The decision, announced during the 115th Monetary Policy Committee (MPC) meeting this week, reflects the bank’s cautious approach to navigating external shocks while protecting the credibility of the loti’s peg to the South African rand.
CBL Governor Dr. Maluke Letete said the MPC’s priority remains maintaining the fixed exchange rate regime, which serves as the cornerstone of Lesotho’s monetary and price stability framework.
“The MPC remains prepared to adjust the policy stance should risks to the peg or price stability increase,” Letete said, adding that the bank will continue to closely monitor inflation, fiscal dynamics, Southern African Customs Union (SACU) revenues, and South Africa’s monetary policy direction.
The bank’s Net International Reserves (NIR) fell by US$67.39 million between July 22 and September 12, declining from US$1,120.16 million to US$1,052.77 million, mainly due to net outflows from commercial banks.
However, Dr Letete stressed that the NIR level remains healthy at about 25 percent above the required threshold to safeguard the peg.

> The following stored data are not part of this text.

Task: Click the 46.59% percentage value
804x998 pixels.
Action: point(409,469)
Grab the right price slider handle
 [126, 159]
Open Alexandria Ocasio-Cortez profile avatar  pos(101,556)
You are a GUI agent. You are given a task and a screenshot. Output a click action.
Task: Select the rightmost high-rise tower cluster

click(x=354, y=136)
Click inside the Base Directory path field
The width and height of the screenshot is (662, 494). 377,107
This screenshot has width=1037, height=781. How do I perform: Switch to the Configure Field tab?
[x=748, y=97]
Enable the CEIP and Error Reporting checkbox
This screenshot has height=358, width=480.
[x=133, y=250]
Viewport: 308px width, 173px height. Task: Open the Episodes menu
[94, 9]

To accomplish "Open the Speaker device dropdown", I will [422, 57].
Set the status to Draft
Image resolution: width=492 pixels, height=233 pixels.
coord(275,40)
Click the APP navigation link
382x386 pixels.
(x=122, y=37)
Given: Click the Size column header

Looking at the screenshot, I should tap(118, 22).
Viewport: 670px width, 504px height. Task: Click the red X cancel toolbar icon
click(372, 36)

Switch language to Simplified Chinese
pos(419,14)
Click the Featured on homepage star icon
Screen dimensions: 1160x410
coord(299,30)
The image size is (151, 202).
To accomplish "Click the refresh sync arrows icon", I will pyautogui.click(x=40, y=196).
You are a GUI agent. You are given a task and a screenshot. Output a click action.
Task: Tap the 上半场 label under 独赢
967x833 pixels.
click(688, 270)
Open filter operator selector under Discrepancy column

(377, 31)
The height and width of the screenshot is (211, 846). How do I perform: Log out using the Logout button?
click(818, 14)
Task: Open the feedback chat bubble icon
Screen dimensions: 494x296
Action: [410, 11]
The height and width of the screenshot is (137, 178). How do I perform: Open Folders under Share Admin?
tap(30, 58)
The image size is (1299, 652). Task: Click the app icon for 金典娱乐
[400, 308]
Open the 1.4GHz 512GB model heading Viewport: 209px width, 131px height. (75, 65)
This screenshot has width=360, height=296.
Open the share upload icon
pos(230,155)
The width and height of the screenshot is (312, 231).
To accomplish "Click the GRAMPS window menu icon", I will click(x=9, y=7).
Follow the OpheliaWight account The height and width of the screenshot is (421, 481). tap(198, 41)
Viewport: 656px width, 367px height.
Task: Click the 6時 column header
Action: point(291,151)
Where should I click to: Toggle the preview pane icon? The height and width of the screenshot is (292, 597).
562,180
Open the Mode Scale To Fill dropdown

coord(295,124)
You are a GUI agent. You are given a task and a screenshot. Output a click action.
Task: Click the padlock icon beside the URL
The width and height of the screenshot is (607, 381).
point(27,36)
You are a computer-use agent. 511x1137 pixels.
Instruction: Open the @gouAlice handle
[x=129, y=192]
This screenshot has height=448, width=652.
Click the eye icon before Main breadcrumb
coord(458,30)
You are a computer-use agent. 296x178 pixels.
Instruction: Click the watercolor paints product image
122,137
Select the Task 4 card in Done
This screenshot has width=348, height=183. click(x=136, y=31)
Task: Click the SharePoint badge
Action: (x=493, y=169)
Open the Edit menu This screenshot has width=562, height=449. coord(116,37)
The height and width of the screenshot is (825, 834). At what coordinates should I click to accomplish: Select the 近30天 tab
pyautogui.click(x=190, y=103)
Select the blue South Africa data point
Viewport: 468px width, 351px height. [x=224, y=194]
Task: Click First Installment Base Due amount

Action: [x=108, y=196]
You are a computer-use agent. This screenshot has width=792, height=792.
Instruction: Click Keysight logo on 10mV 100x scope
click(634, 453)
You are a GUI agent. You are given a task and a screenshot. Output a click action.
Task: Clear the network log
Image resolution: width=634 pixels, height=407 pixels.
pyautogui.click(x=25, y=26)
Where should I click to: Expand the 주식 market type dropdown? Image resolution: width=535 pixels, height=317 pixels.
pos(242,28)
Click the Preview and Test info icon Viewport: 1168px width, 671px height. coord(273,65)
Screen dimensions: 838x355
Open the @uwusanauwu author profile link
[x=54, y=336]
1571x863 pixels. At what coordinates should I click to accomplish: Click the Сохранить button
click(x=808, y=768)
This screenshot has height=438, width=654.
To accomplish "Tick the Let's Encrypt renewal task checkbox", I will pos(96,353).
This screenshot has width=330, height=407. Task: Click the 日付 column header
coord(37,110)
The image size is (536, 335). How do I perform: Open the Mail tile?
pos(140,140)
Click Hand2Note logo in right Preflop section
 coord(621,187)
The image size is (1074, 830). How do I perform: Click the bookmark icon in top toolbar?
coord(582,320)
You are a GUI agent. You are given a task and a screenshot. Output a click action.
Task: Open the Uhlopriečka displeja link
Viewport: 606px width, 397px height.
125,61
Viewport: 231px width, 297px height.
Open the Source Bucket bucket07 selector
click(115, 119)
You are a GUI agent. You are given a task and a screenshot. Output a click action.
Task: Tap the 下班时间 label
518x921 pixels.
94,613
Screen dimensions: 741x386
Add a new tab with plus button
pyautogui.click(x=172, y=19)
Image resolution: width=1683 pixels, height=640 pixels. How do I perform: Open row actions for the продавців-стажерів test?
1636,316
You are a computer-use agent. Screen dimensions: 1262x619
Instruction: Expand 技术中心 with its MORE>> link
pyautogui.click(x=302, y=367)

To maintain this cushion, the MPC resolved to keep the NIR target floor at US$840 million.
“This level is adequate to underwrite the peg and ensure foreign exchange stability,” he said.
On the domestic front, growth remains fragile. Weak demand and a fall in manufacturing output, largely because of reduced textile exports to the United States, continue to drag on the economy.
Preliminary indicators showed slight growth in July 2025, mainly driven by expansion in transport and construction. But Dr Letete warned that medium-term growth will likely moderate further, with export-oriented industries most exposed to global shocks.
Inflation has inched up. The headline rate rose to 4.6 percent in August from 4.4 percent in July, mainly due to higher food prices driven by wheat supply constraints.
The MPC expects inflation to ease slightly in the near term, though pressures remain mixed. “The outlook is balanced, but price stability remains the anchor,” Dr Letete noted.
The committee’s decision to keep rates unchanged is also intended to keep domestic inflation broadly aligned with South Africa’s, a critical step in preserving the peg.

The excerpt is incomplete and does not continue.